Secondly, this election has shown the growing disillusionment with the main capitalist political parties in the country. While the APC was rejected in Ekiti State, the victory of PDP there has little to do with its acceptance, but more of protest votes against the outgoing Fayemi/APC government. In Osun State, the victory of Aregbesola/APC, as much as it reflects the general hatred for the PDP and especially its candidate, shows the latent anger against the anti-poor pro-rich policies of the Aregbesola/APC government. More than this, more and more people are seeing the bankruptcy of the vague 'progressivism' of the APC as a national opposition party. As 2015 elections draw nearer, this disillusionment may be expressed more sharply. While the Osun elections may have bought the APC some lifeline and helped it recover from its losses in Ekiti, the biting reality of the anti-poor nature of the party will show it has nothing to offer the people. The recent reversal of the exorbitant school fees in Lagos State University (LASU) to the old rate by the Fashola/APC government is a desperate step to stem the supersonic free-fall of the party's appeal among the working masses.

New Mass Party and Rebuilding Labour Movement

This therefore emphasizes the need to build an alternative political platform of the working and oppressed people, as a counterweight to the rotten politics of the main bourgeois parties. The ridiculous votes scored by the Labour Party in the election, shows that the party has no working class base. It also reflects the failure of the rotten politics of its leadership which prioritizes enticement of disgruntled anti-poor politicians, at the expense of building the party among the working and oppressed people. The trend of the party's politics and its low level of acceptance, has further underlined the need to build a new mass party of the working people.
The leadership of the labour movement unfortunately has gone neck-deep into rotten politics while abandoning the fundamental task of building mass movement of the working people. This is clearly reflected in the Osun governorship election, where various sections of the labour leadership in the name of workers supported various bourgeois contestants in PDP and APC. While the main leaders of the Nigeria Labour Congress (NLC) and Trade Union Congress (TUC) supported the candidacy of Aregbesola, a splinter group within TUC leadership supported Omisore. Prior to this time, the national leadership labour movement supported one politician or the other as witnessed in Ekiti and Anambra, where the NLC leaders supported Kayode Fayemi and Ifeanyi Ubah respectively. These same leaders that were quick to adopt bourgeois politicians find it difficult to defend to logical conclusion interests of workers. This therefore emphasizes the need to rebuild the labour movement with revolutionary leadership, as a first premise for a fighting platform.

The Challenge of the SPN

In recognition of the need for a mass working people's party, the Democratic Socialist Movement (DSM), alongside other change-seeking activists, socialists, workers and youths, have initiated the formation of a party, the Socialist Party of Nigeria (SPN) as a first step towards building a mass party of the working people. The SPN has reached the final stage of registration with the INEC, despite several hurdles placed against it by the electoral body. If registered, SPN will stand for elections in the coming period. However, registered or not, the party shall continue to build mass movements of workers, the poor and youth for immediate and long-term socio-economic, political and cultural emancipation.

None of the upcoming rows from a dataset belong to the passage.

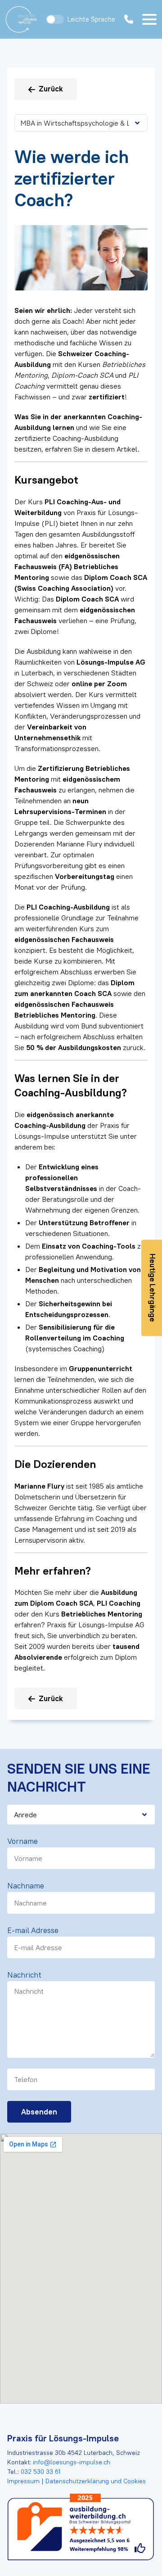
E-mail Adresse (32, 1930)
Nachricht (24, 1975)
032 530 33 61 (40, 2471)
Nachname (25, 1886)
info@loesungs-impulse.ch (71, 2462)
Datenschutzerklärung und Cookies (95, 2481)
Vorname (22, 1841)
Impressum (24, 2481)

The party will be run as a democratic and revolutionary platform of the working people. Elected politicians under SPN will earn the salary of workers, and donate the rest to the genuine causes of communities and working people as democratically decided by the party. However if the party is in the government the resources freed up by paying elected and appointed officials average salaries of civil servant will be ploughed into fund for pro-working people program. SPN will fight and implement all social programmes including free and quality education at all levels; free medical care at the point of use; mass public housing; full, decent and secure employment for all able bodied citizens; adequate and potable water supply; stable, cheap and accessible electricity supply for all Nigerians; massive infrastructural development, etc.

In order to mobilise resources for these programmes, the SPN will end the corrupt contract system whereby billions of naira are gifted to private contractors, while the public works departments are made redundant. Moreover, SPN will strive to end the culture of looting by putting resources, projects and administration of public offices under a strict democratic control of workers and communities. This will save the society of billions of naira going to the pockets of a few rich. Ultimately, the SPN will nationalize the mainstay of the economy and put it under democratic public control, ownership and management. This will mean billions of dollars of public wealth going to the private accounts of big businesses – both local and foreign – will be made available for human, materials and societal development.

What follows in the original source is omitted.